__Goal__
In the data lines starting at "Click the fuel consumption graph icon" and ending at "pyautogui.click(x=787, y=57)", switch "fuel consumption" to "energy usage" and write those lines out again with nothing else changed. Leave the pictures out.

__Information given__
========
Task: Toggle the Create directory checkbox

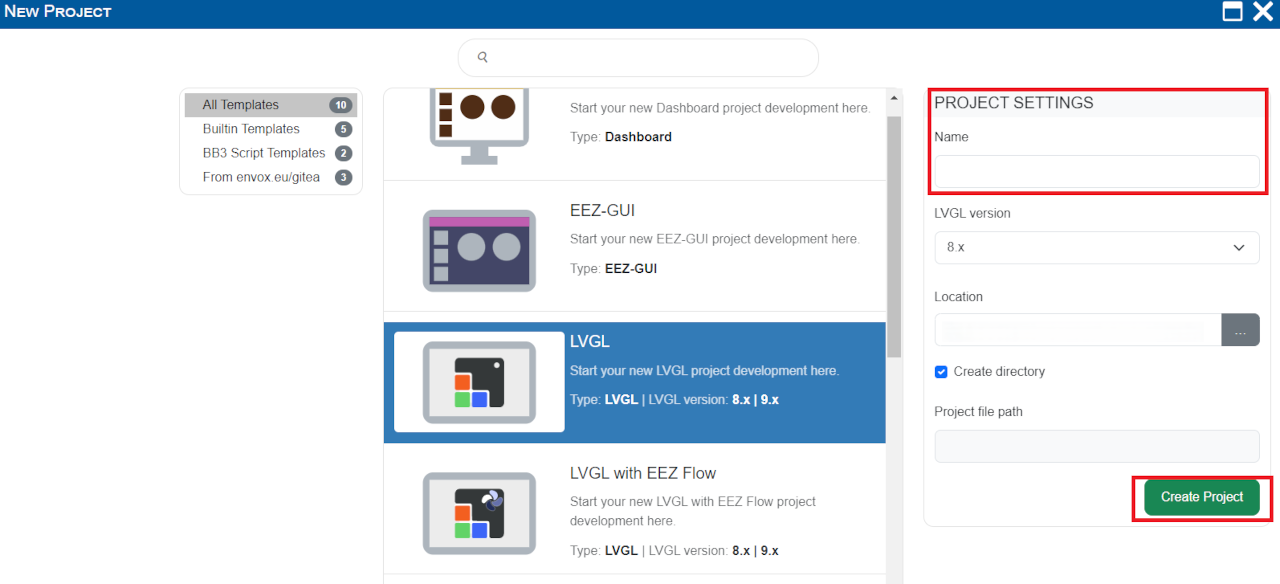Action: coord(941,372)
========
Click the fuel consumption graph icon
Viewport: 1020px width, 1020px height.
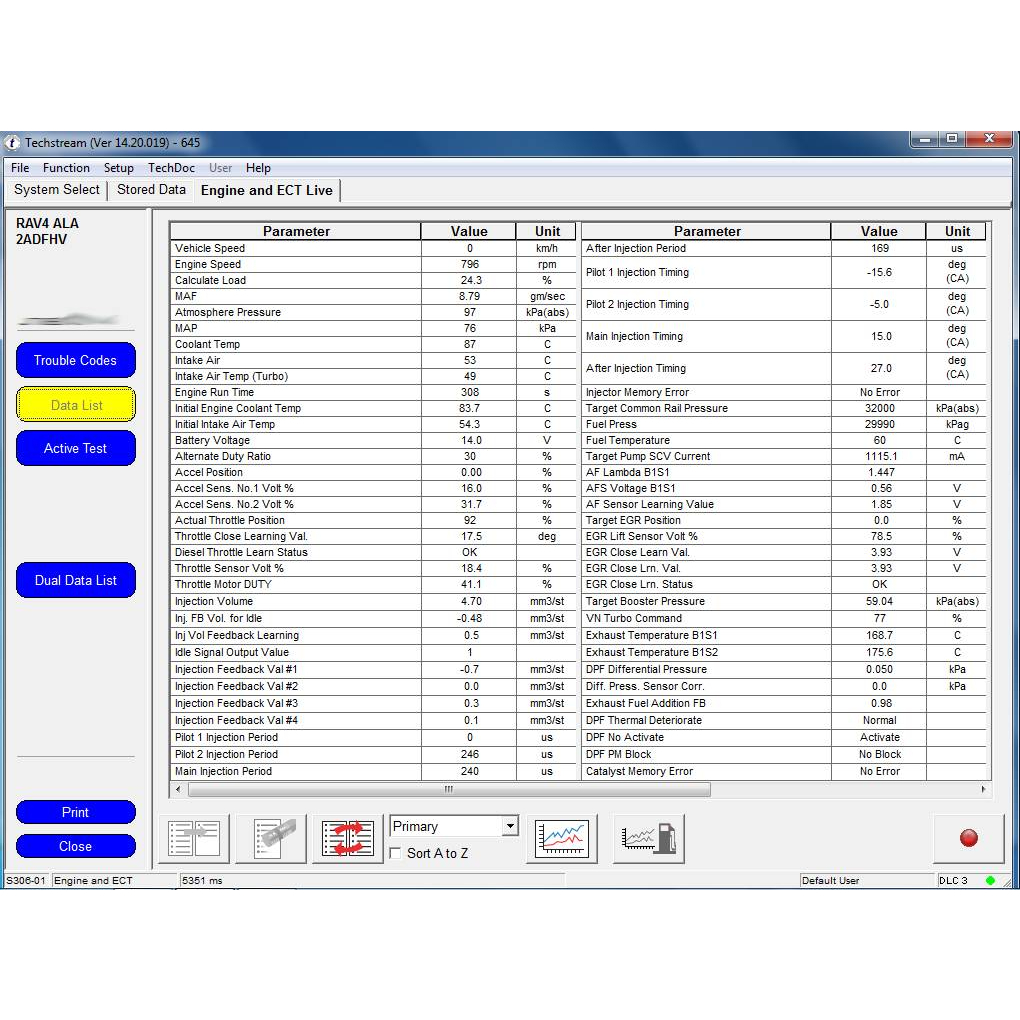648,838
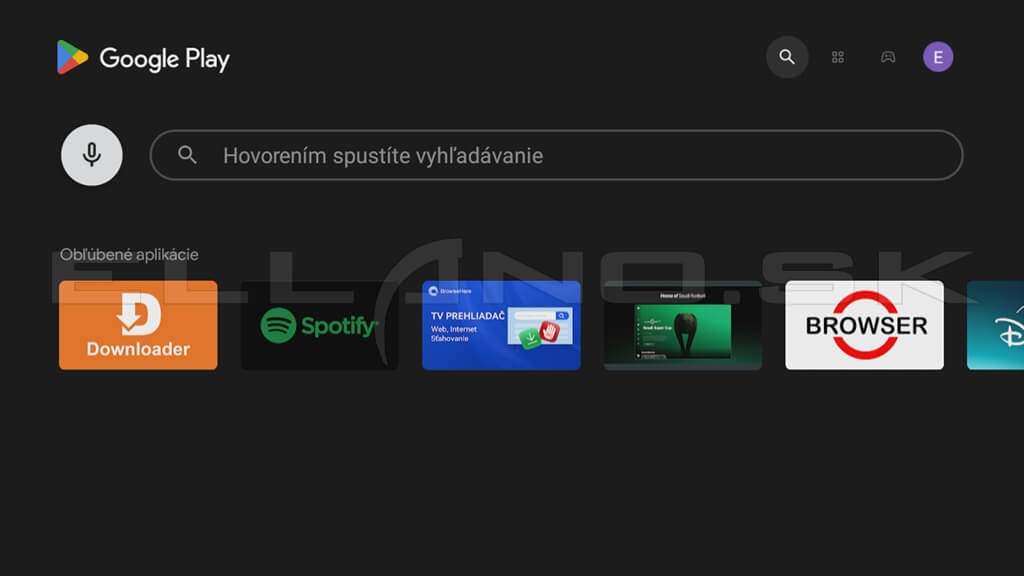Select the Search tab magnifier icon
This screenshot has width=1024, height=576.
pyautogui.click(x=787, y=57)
========
__Task output__
Click the energy usage graph icon
Viewport: 1020px width, 1020px height.
648,838
Select the Search tab magnifier icon
This screenshot has width=1024, height=576.
pyautogui.click(x=787, y=57)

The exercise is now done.